A su marido, la segunda demora de Ana lo inquietó. Venía de un día difícil en el banco, de un mar de inquietud de todos los compañeros ante la reestructuración operativa y prefirió volver a su casa antes de seguir discutiendo en un bar con sus colegas. Ana no llegaba. Ya había pasado la hora habitual de la cena.

En un principio, a Ana la "revancha" nunca la había hecho sentir mejor. Pero después, ella sintió que se había portado peor que su marido. Sentía que no tenía perdón. Analizaba si ambos podrían pensar en la posibilidad de "empezar de 0" y solo por ganas y deseo, no porque tuvieran que "hacer la tarea". Los dos eran muy distintos entre sí, por fortuna y desgracia. En su tiempo libre, él gozaba del silencio y cuando estaban juntos, él pretendía lo mismo: silencio. Entonces Ana recordaba la vez que había estado en una cama pequeña, con aquel otro hombre. La primera vez ella había llegado al orgasmo con esfuerzo, luego de que él hubiese acabado como en final de concierto. La segunda vez ella acabó en Disneylandia pero él ni alcanzó a arrugar las sábanas. Para Ana, sentirlo transpirar sobre su cuerpo había sido una enorme alegría, un alivio, una sensación de tarea bien hecha, como una bendición.

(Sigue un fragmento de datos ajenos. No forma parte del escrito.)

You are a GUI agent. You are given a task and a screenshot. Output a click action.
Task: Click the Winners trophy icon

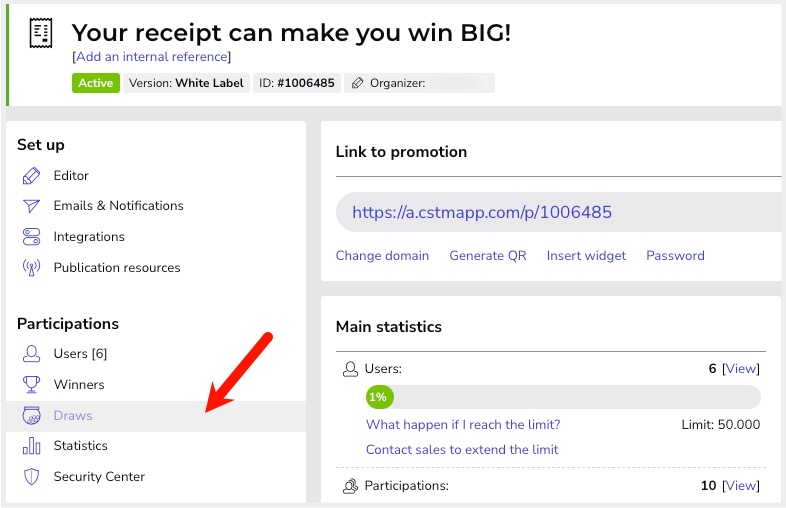click(x=32, y=385)
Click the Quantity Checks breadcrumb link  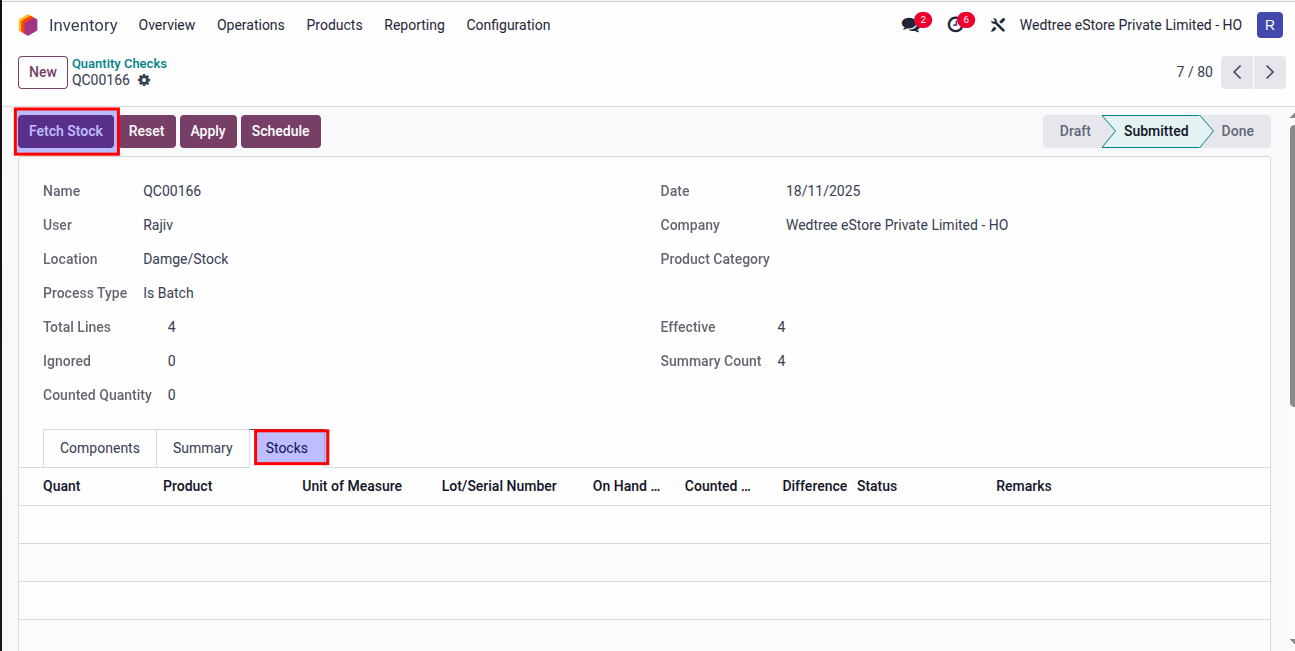pos(119,63)
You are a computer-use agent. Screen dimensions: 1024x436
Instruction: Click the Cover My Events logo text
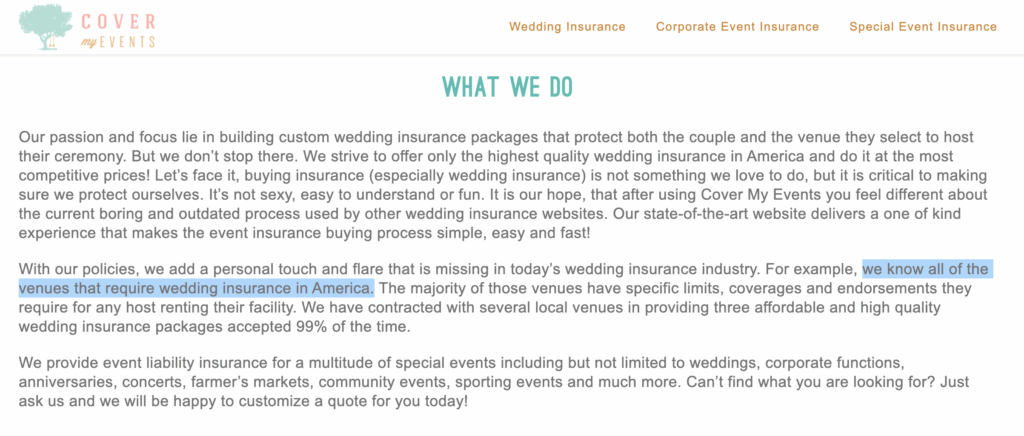click(118, 31)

Difícil definir esa incipiente relación. Cinco años de conocerse de la oficina. Muy parecidos en cuanto a la personalidad. Pese a la diferencia de edad, él tenía a veces reacciones o comentarios en los que Ana se sentía "espejada". Le seducía mucho: por su capacidad de diálogo, por su sensibilidad tan oculta y evidente a la vez. Sin embargo Ana sentía que no se podía subir a la calesita, pero luego de muchos años de matrimonio contradictorio, pensó en comenzar a atreverse a ser lo que era. A sentir. A querer más y a exigir más. A no hacer más "collage" respecto de sí misma. Ana se dijo: Basta. "Es tiempo de empezar a levantar capas", murmuró. El tiempo dirá como sigue la historia.

Él, aún su marido, camina con un paso forzadamente moderado hacia su casa: cree, sabe o intuye que Ana no resistirá mucho más esta situación. Ayer le ha dicho a Laura que tenía una entrevista importante, sólo por eludirla, aunque Laura no suspendió su viaje desde San Jorge. Imagina escenas, urde argumentos, por momentos siente celos de Laura en la ciudad, y piensa qué posibilidades le asisten porque siente o recuerda que las decisiones de Ana son inapelables y eso lo inquieta. Por la otra calle, sin embargo, con pasos que van al ritmo de su corazón Ana se dirige donde, por lo menos hasta hoy, está su casa; va llena de inquietudes y proyectos; para vivir un gran amor, recuerda, es menester, ser hombre de una sola mujer, y los versos de Vinicius le resuenan en su sonrisa, y anda con el paso entusiasmado. El hijo puede esperar.